▸ **SET EXERCISE**: In the data below, copy out everything from the line containing "Click the Security shield icon" down to the line containing "Action: [67, 41]", including both of those lines, with no changes.

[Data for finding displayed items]
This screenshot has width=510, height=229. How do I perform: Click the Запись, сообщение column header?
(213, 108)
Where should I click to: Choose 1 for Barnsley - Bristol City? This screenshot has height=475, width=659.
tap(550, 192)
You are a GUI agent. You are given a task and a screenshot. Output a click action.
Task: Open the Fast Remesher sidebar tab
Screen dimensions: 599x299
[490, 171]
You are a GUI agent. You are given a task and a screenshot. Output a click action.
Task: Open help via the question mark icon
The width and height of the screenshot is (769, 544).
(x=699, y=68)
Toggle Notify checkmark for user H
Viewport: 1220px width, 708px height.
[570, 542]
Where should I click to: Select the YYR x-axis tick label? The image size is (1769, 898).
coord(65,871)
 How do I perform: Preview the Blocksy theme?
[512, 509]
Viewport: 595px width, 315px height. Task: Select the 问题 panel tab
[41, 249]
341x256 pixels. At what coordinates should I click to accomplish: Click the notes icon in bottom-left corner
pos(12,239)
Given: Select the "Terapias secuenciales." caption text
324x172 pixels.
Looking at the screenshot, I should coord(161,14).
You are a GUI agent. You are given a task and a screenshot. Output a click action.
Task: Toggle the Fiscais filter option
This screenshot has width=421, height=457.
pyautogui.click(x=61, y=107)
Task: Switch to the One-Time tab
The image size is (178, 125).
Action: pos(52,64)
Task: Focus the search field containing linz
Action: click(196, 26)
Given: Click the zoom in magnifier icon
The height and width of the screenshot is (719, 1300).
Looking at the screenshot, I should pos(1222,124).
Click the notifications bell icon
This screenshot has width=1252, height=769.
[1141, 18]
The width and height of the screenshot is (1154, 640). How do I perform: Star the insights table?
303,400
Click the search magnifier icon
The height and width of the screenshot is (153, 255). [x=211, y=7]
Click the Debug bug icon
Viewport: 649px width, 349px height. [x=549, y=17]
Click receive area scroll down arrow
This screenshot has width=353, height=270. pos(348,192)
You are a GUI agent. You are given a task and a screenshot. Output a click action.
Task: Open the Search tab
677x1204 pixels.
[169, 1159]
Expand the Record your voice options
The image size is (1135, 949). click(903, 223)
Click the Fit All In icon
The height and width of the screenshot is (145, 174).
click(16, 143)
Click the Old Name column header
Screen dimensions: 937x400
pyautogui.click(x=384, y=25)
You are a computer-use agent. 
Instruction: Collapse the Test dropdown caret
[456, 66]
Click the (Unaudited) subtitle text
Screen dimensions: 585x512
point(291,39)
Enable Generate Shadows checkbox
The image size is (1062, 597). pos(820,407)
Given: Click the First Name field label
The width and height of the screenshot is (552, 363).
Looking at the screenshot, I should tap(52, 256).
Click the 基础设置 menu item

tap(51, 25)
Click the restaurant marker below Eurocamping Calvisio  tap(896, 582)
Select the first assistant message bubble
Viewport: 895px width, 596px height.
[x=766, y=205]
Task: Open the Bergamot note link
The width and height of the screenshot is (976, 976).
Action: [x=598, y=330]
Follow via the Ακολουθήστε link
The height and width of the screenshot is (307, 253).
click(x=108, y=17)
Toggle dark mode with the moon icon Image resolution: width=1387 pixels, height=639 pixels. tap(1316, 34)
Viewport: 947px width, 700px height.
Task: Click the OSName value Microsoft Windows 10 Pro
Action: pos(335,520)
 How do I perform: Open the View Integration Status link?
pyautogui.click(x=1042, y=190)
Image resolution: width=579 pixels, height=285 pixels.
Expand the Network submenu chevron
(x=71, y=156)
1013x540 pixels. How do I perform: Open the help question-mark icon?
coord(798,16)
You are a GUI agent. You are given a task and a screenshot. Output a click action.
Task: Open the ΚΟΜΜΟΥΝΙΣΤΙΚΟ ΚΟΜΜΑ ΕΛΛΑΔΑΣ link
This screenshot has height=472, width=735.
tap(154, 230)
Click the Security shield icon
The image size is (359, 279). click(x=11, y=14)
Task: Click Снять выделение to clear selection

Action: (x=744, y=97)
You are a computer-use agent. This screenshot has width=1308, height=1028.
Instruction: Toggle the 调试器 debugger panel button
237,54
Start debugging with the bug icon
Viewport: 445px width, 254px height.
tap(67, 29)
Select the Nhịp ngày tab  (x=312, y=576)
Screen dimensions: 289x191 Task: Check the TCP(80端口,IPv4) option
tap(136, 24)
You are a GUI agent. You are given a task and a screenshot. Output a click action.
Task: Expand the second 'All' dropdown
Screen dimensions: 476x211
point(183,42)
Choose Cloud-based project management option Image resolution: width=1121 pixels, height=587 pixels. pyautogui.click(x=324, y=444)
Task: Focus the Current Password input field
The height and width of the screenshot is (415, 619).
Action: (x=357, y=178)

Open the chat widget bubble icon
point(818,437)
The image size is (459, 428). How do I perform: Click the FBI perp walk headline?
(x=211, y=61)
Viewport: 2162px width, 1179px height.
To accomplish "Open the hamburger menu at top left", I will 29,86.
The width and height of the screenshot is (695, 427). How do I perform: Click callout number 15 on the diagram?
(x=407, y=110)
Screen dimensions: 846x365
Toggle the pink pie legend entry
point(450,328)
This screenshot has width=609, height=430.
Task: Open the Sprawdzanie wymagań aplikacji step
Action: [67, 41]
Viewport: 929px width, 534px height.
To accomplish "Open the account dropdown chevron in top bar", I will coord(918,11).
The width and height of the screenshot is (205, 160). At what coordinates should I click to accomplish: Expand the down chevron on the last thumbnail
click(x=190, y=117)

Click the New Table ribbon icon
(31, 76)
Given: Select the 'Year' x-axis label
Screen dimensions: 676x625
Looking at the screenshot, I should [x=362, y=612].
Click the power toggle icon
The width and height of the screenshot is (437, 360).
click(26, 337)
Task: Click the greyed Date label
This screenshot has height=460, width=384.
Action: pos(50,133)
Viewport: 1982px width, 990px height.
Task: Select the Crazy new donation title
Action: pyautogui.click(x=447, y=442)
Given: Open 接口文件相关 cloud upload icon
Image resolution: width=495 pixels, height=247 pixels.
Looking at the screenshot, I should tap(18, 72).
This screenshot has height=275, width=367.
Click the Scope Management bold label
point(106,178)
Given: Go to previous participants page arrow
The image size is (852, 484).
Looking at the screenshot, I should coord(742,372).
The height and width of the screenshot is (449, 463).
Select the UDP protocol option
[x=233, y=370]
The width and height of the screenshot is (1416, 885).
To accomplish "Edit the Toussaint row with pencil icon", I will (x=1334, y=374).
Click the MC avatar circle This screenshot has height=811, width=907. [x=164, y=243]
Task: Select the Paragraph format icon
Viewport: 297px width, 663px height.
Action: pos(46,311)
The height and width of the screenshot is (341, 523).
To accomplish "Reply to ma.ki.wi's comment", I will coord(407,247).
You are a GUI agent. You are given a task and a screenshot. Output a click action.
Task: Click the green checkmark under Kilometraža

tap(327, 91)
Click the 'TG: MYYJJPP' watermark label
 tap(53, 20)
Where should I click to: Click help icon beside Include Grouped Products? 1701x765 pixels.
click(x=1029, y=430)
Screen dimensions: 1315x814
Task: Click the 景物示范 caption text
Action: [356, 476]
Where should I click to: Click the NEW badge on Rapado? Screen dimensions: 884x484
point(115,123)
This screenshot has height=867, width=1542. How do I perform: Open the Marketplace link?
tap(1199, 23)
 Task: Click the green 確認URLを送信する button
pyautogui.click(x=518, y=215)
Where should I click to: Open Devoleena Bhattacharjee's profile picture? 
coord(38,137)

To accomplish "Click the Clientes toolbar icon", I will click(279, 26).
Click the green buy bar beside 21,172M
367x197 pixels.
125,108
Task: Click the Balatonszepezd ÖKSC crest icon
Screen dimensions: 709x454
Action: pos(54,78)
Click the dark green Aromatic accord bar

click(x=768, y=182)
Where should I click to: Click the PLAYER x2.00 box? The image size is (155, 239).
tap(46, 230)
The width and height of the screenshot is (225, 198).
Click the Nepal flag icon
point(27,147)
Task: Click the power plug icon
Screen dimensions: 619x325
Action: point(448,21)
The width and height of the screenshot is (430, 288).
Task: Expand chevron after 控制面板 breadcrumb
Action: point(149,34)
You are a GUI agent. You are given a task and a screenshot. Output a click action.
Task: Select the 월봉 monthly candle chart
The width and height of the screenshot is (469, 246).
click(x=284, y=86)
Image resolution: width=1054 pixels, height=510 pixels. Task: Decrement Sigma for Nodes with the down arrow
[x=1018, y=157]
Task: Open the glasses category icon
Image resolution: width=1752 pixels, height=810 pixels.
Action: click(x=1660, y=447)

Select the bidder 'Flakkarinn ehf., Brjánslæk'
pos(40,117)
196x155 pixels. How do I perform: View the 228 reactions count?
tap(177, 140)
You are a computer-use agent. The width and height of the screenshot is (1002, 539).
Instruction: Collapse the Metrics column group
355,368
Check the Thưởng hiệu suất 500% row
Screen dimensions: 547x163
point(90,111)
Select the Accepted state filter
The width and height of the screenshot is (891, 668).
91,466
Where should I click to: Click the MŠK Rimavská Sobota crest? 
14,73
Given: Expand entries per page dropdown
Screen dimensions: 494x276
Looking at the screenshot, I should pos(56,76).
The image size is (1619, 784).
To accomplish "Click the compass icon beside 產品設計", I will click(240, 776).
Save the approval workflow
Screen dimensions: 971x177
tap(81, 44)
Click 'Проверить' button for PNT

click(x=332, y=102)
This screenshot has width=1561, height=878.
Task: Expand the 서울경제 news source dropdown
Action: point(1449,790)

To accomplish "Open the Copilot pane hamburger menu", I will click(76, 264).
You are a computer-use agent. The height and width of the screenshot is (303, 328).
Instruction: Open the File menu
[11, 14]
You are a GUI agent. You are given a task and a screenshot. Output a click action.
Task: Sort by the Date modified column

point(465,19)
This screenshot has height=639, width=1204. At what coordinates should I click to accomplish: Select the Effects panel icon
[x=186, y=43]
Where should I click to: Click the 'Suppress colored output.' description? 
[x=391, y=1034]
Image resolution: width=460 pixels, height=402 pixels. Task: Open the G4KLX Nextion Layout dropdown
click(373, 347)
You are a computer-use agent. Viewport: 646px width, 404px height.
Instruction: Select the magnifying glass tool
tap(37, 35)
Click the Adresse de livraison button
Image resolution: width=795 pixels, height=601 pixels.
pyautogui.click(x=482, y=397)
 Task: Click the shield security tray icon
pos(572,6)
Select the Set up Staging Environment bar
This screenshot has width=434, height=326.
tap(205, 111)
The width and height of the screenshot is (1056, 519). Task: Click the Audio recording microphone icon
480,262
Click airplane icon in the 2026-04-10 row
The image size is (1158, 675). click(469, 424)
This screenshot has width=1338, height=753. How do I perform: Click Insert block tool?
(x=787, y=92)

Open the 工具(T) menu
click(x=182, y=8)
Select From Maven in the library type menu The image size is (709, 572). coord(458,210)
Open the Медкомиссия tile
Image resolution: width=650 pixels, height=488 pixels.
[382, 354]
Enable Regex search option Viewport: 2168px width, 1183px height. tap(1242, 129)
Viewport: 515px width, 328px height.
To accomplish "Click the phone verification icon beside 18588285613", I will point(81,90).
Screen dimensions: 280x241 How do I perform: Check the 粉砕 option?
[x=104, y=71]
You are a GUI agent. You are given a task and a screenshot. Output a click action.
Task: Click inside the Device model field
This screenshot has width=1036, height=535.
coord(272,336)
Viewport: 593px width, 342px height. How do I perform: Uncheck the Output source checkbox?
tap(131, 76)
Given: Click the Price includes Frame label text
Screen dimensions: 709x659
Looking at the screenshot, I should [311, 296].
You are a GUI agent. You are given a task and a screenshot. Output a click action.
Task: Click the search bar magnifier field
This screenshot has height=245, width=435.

▸ **TASK RESPONSE**:
Click the Security shield icon
The image size is (359, 279). click(x=11, y=14)
Task: Click Снять выделение to clear selection

Action: (x=744, y=97)
You are a computer-use agent. This screenshot has width=1308, height=1028.
Instruction: Toggle the 调试器 debugger panel button
237,54
Start debugging with the bug icon
Viewport: 445px width, 254px height.
tap(67, 29)
Select the Nhịp ngày tab  (x=312, y=576)
Screen dimensions: 289x191 Task: Check the TCP(80端口,IPv4) option
tap(136, 24)
You are a GUI agent. You are given a task and a screenshot. Output a click action.
Task: Expand the second 'All' dropdown
Screen dimensions: 476x211
point(183,42)
Choose Cloud-based project management option Image resolution: width=1121 pixels, height=587 pixels. pyautogui.click(x=324, y=444)
Task: Focus the Current Password input field
The height and width of the screenshot is (415, 619).
Action: (x=357, y=178)

Open the chat widget bubble icon
point(818,437)
The image size is (459, 428). How do I perform: Click the FBI perp walk headline?
(x=211, y=61)
Viewport: 2162px width, 1179px height.
To accomplish "Open the hamburger menu at top left", I will 29,86.
The width and height of the screenshot is (695, 427). How do I perform: Click callout number 15 on the diagram?
(x=407, y=110)
Screen dimensions: 846x365
Toggle the pink pie legend entry
point(450,328)
This screenshot has width=609, height=430.
Task: Open the Sprawdzanie wymagań aplikacji step
Action: [67, 41]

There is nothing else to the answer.